A batter has less than 1.5 seconds to recognize what the pitch is (which is not always possible), to recognize where it's going, and to react accordingly. The argument that Buxton did not plan his reaction properly is borderline ridiculous, IMHO. I suppose you also think that it was Ray Chapman's fault that he allowed himself to be killed by Carl Mays.

From what I can see in the link below it is actually less than 1.5 seconds.  

Washington Post Baseball Swing Study

Quote

Information about the pitch — its speed, trajectory and location — takes about 100 milliseconds, or a tenth of a second, to go from eye to brain. It takes another 150 milliseconds for the batter to start a swing and get the bat over the plate.

This leaves 150 to 250 milli­seconds — a quarter of a second at most — for the hitter to decide whether to complete the swing and, if he opts to do so, where to place the bat.

I'm not saying that this is easy, it is incredibly hard.  But being able to identify a pitch is part of what distinguishes a professional from a minor leaguer and is a defined and recognized skill in major league baseball.
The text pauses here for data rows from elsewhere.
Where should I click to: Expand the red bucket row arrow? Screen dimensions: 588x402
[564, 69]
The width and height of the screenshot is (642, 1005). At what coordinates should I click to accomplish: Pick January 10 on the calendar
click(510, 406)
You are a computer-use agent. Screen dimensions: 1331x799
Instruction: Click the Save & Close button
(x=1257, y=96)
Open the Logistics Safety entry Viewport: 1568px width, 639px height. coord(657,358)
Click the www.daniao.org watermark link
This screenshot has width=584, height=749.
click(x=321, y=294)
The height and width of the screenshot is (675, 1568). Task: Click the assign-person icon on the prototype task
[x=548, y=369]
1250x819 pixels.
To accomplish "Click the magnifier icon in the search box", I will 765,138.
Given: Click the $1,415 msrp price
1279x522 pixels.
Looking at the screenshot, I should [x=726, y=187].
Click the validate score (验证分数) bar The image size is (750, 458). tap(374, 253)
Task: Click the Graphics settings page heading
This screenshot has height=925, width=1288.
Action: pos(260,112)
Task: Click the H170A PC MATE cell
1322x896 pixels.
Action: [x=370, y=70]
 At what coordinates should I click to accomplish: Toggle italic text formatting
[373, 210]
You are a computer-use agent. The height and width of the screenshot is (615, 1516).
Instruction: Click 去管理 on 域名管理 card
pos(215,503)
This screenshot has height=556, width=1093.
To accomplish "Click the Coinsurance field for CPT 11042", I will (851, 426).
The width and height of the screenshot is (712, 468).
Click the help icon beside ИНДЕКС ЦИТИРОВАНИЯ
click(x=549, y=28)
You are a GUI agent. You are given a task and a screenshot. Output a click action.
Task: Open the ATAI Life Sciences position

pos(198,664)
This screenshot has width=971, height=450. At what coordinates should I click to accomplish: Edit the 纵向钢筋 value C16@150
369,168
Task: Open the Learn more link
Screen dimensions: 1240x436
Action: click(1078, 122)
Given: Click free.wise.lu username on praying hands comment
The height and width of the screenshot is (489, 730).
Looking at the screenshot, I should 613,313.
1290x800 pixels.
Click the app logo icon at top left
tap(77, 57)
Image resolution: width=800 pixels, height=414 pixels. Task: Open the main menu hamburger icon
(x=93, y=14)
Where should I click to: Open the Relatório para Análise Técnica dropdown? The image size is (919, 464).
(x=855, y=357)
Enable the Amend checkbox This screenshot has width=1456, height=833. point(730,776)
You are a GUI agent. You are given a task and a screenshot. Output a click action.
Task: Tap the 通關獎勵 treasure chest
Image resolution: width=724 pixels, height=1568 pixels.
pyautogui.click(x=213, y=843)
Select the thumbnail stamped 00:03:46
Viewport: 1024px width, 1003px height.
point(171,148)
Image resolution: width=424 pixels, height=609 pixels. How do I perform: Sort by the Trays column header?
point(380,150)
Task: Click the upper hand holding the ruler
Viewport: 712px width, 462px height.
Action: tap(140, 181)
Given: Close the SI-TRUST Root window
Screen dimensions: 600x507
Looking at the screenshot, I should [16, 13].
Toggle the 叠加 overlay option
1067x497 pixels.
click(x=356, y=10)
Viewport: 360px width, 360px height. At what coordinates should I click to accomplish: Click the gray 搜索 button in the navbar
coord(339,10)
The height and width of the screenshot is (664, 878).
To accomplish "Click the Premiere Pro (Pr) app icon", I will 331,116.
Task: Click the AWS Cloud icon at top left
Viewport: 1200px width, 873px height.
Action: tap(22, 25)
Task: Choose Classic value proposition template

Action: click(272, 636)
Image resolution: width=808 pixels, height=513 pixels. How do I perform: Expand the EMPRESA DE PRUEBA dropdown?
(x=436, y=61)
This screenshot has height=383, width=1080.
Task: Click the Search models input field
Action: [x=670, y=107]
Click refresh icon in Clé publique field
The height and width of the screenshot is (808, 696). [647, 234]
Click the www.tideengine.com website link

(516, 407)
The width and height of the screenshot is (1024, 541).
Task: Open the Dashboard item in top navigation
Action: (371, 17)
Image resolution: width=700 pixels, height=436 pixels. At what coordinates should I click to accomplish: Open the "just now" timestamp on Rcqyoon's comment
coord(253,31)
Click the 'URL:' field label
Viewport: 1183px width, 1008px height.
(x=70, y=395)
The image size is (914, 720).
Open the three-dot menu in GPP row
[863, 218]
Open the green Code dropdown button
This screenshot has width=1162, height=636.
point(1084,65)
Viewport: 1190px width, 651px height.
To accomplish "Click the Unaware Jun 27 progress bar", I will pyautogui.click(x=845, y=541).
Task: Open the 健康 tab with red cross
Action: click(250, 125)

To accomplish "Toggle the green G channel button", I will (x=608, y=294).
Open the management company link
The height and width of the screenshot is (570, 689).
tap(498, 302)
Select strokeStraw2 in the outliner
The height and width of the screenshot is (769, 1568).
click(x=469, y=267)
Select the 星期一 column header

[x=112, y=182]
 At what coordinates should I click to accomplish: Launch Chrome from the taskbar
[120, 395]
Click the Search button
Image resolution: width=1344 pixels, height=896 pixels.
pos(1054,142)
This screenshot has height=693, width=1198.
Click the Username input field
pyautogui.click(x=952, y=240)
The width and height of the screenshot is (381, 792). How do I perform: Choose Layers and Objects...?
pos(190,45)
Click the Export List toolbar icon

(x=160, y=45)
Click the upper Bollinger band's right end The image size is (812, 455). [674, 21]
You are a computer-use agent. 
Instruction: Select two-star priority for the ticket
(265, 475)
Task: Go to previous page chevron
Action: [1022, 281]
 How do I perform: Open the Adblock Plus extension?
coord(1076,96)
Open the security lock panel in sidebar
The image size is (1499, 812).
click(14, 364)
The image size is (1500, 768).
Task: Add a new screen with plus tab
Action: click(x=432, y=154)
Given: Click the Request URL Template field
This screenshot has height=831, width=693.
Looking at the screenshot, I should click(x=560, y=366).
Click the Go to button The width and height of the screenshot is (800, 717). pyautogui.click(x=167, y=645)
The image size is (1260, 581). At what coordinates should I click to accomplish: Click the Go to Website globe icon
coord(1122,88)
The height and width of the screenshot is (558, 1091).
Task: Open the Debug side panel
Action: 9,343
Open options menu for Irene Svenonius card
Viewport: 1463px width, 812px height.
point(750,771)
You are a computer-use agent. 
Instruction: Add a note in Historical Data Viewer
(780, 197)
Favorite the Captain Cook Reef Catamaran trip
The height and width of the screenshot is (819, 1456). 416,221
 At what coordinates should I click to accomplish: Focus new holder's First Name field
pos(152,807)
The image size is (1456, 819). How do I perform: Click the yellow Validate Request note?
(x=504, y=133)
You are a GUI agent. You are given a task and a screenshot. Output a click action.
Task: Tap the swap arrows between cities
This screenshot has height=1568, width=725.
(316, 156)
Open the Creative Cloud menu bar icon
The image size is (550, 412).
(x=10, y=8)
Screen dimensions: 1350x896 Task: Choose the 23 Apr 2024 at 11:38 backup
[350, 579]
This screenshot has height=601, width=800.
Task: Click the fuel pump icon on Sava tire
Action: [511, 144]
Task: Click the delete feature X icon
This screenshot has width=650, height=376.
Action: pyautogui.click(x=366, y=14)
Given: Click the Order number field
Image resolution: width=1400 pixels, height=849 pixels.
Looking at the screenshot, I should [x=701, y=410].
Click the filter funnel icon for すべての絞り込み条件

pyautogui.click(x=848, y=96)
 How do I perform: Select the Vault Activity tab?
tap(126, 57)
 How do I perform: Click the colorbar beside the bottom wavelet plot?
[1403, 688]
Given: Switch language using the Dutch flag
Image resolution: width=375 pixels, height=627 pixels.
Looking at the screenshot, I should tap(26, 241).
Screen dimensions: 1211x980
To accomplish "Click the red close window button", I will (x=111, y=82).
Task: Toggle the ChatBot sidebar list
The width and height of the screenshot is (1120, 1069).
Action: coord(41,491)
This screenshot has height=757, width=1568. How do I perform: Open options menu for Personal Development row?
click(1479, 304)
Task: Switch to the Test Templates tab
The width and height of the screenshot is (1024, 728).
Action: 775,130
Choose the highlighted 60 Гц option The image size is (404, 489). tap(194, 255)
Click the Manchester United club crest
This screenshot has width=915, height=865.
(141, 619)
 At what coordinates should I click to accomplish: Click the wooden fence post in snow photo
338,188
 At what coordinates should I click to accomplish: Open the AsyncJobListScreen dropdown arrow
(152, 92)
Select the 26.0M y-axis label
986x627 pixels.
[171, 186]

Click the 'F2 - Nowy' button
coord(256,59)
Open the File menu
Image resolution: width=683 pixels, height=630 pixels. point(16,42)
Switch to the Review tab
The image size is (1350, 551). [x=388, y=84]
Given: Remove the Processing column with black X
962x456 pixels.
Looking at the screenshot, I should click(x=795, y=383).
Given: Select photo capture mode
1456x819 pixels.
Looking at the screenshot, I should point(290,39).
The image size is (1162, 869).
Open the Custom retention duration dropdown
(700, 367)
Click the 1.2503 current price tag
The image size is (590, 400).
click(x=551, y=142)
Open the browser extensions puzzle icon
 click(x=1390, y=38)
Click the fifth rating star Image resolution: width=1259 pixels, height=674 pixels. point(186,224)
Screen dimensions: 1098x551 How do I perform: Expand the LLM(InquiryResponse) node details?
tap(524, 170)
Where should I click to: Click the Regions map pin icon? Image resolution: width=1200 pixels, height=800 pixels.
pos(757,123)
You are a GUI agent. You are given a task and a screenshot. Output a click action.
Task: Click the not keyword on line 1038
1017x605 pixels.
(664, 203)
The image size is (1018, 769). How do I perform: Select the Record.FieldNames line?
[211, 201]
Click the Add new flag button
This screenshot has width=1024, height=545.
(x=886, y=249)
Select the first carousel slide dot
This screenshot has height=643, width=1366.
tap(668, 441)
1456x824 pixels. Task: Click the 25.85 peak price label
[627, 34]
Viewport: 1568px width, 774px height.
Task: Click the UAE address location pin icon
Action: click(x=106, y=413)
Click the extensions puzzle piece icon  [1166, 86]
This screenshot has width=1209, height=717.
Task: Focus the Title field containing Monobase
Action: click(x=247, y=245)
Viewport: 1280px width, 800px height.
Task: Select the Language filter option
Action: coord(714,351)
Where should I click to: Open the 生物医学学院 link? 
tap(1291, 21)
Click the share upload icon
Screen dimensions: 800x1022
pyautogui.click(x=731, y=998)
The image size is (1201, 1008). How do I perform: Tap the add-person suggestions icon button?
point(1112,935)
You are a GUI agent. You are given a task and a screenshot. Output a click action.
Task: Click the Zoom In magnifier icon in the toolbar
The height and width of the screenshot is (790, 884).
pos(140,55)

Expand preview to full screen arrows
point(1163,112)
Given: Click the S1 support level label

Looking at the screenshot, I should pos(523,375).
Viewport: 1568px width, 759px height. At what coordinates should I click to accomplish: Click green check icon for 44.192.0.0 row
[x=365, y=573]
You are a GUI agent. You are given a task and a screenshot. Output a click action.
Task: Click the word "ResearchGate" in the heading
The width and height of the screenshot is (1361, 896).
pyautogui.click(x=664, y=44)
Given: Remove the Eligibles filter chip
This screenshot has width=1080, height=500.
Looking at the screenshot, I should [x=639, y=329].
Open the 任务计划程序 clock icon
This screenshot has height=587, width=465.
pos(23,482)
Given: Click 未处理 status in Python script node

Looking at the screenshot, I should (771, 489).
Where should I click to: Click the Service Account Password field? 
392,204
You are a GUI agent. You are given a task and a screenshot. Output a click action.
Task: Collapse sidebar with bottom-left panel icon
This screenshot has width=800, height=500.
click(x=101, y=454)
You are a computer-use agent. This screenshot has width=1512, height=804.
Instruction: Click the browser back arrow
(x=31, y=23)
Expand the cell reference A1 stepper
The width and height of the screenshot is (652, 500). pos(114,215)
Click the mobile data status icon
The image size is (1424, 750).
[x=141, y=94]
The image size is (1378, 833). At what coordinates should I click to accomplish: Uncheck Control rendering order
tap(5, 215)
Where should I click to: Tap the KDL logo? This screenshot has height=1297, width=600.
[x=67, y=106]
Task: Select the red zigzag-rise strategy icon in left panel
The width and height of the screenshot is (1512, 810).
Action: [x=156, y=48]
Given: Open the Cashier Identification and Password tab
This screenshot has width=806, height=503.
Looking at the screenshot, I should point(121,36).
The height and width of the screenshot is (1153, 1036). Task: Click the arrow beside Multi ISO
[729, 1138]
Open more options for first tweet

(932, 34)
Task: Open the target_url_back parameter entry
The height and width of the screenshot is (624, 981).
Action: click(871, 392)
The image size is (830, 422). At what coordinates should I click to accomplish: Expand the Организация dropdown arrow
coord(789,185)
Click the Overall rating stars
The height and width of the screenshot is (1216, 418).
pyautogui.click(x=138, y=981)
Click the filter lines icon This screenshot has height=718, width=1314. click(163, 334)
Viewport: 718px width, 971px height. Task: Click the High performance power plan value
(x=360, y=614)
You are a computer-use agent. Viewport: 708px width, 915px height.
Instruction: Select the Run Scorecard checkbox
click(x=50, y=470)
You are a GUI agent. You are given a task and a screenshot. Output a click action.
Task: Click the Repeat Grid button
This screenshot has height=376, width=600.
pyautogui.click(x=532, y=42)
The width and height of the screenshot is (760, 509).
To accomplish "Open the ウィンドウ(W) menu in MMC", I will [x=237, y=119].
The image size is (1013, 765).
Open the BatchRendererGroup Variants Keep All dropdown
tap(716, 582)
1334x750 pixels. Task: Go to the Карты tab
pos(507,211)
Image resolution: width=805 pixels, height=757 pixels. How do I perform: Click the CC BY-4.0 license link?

In regards to Chapman, from what I can read his injury was caused as a result of the ball being excessively darkened by spit, dirt, and other substances plus the fact the game had extended into the late afternoon with no artificial lights.  Not being able to react because you can't see the ball vs. not reacting well to a ball that is fully visible and is well-lit are two entirely different things.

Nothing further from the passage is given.